Deborah Shepard watches from her kitchen window as the prostitutes flirt, strut, flash and strike business deals along busy Eastern Avenue. On any given day, she sees three or four on the corner by her house, desperate for quick cash.

Sometimes, D.C. police show up, pushing the activity over to the Maryland side of the street, which forms the D.C.-Prince George's County line. But usually, Shepard said, she sees a scene of uninterrupted commerce, with johns circling in cars and prostitutes looking for opportunities. Farther up the street, the activity usually is the same, she said, with two or three prostitutes lingering day or night outside a liquor store.

The prostitution trade, long centered downtown, has increased in recent years in several neighborhoods across the city, police and residents said. Prostitutes often meet johns on street corners, at bus stops or outside convenience stores and fast-food restaurants. Then they head out to have sex in nearby alleys and parks or on quiet streets -- sometimes even back yards.

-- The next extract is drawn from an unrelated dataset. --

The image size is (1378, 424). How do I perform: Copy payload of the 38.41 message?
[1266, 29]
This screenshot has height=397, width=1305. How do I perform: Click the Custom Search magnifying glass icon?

The Washington Post reviewed eight months of solicitation cases filed this year -- covering January through August -- and found pockets of trouble in the Brentwood, Deanwood and Trinidad areas of Northeast Washington, along Georgia Avenue NW and in the southernmost parts of the city. All told, police brought charges in more than 750 cases during that period.

Residents have been pressuring police to act, and authorities stepped up enforcement last summer.

Shepard, 44, has lived in the Fairmont Heights neighborhood in Maryland for two years. She said that she has seen an increase in prostitution and that it frightens and unnerves her as she walks to and from nearby Metro and bus stops.

"This is my line in the sand," she said. "I don't always feel safe. You should feel safe in your own neighborhood."

Robert Contee started a crackdown this year after taking over as commander of the city's 6th Police District, which includes neighborhoods along the border in Northeast and Southeast Washington. His officers patrol Eastern Avenue and other streets, monitor known prostitutes and their customers, and regularly conduct sting operations posing as prostitutes and johns.

On a typical weeknight, Contee said, about two dozen prostitutes are working along Eastern Avenue. There are more on weekends.

The police department divides the city into patrol service areas, or PSAs. From January through August, prosecutors pursued 138 solicitation cases in PSA 602, the Eastern Avenue area that includes Deanwood. The number of cases was larger than anywhere in the city except in the downtown and Logan Circle areas.

"If you're out there and prostituting, you are going to jail," Contee said during a recent weekend sting. "If you're a john and you're coming here for sex, you're going to jail. That's the bottom line."

Despite the tough talk, Contee acknowledged that the arrests seem to have only a slight impact on curbing prostitution, noting that there remains no shortage of people to arrest during monthly stings and weekly raids. If the problem did move at all this summer, he said, it was just into Maryland.